?Less than one year after he was last in the dugout at Old Trafford, José Mourinho will return to Manchester United as an opposition manager after taking over from Mauricio Pochettino at Tottenham.
The 56-year-old has a perfect record from his opening three games in north London, and all eyes will be on how Mourinho gets on against his former side Manchester United in Wednesday’s narrative-filled match.
Mourinho’s spent 19 years as a first-team manager in Europe, so it’s no surprise that along the way he’s been forced to return to his old stomping grounds in the latter stages of his career.
So ahead of his return to Old Trafford, what better time to look at exactly how Mourinho’s fared when he’s faced his old clubs.
Mourinho’s most well known for making his name at FC Porto, but he actually started his senior managerial career in Portugal’s capital with S.L. Benfica.
He only spent a few months in charge, but Mourinho was given the chance to face the Águias three years later when his Porto side welcomed Benfica to the Estádio do Dragão.
Mourinho named the likes of Deco, Ricardo Carvalho and Paulo Ferreira in his starting lineup – as well as current Wolves manager Nuno Espírito Santo on the bench – when the two Portuguese giants met in September 2003.
Derlei put Porto into the lead at half-time, while an own-goal from Argel Fucks shortly after the break ensured all three points stayed in northwest Portugal.
Mourinho’s side also finished with a one-man advantage against José Antonio Camacho’s Benfica after defender Ricardo Rocha was shown a second yellow card just 20 minutes before the final whistle.
One year and eight days after Mourinho’s win against Benfica, the Portuguese manager was once again in charge at the Estádio do Dragão, but this time he was sitting in the away dugout after taking over at Chelsea a few months earlier.
Mourinho, who’d just won the Champions League with Porto, unsurprisingly received a heroes welcome by the home fans.
But there wasn’t any love lost for Mourinho by the time the match kicked-off in their Champions League group stage match, and defensive midfielder Aleksey Smertin put Chelsea into a one-goal lead inside the opening 10 minutes.
Didier Drogba added a second just after half-time to put Chelsea in control of the match, and although substitute Benni McCarthy did pull one back, captain John Terry rounded off the scoring against Porto to help the Blues qualify as Group H winners.
Mourinho’s second-longest spell as a manager came with Real Madrid, where he lifted a trophy every season he was at the Santiago Bernabéu before leaving the club in 2013.
But it wasn’t until he won the ‘Mourinho treble’ with Manchester United that he faced Los Blancos for the first time since he left, this time playing against his old side on neutral ground in the UEFA Super Cup.

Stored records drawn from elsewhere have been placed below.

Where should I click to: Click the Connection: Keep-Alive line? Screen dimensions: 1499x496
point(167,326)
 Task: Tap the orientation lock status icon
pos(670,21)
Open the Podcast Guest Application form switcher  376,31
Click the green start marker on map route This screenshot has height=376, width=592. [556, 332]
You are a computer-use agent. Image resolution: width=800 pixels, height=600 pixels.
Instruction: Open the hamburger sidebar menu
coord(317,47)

There were over 30,000 fans packed into the Philip II Arena in Macedonia to watch Mourinho take on Real Madrid, but in a career first, the Portuguese manager actually lost his first game against his former club.
Casemiro put Real Madrid into the lead midway through the first half with a well-taken sliding finish, while Isco added a second goal just after half time when he combined with Gareth Bale before firing the ball underneath David de Gea.

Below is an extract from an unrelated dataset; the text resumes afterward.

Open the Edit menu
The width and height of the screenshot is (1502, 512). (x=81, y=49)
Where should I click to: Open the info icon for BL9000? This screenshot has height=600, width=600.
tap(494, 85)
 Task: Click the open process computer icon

Romelu Lukaku pulled one back when he reacted the quickest from Nemanja Mati?’s long-range shot, which was spilt by Keylor Navas, but it was too little too late in what is still the penultimate final in Mourinho’s career to date – United went on to lose the FA Cup final later that season.

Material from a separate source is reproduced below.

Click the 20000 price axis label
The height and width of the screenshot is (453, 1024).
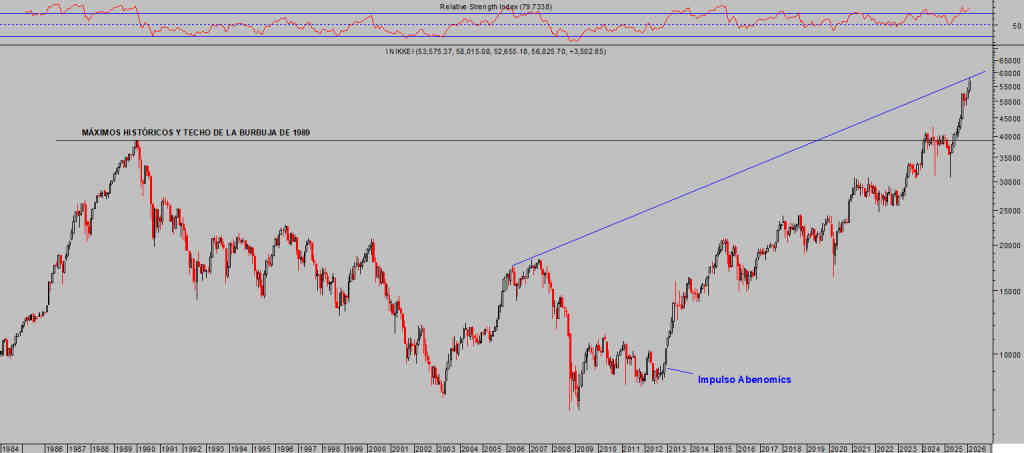click(1008, 245)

Mourinho avoided the poetic return to Stamford Bridge in his first-ever match against Chelsea, but the Portuguese manager did have to knock his former side out of the Champions League knockout stages in 2010.
His Inter side famously went on to win the competition that season, but not before goals from Diego Milito and Esteban Cambiasso either side of Salomon Kalou’s equaliser gave the Nerazzurri a vital win in the first knockout stage match at San Siro.
Samuel Eto’o’s late goal in the return leg at Stamford Bridge ensured that Inter booked their place in the quarter-finals, but his form against Chelsea dipped dramatically after taking over at Manchester United.
In seven games against the Blues, Mourinho’s United lost four times across all competitions, while they also drew once against Chelsea just a few weeks before he was replaced by Ole Gunnar Solskjaer at Old Trafford.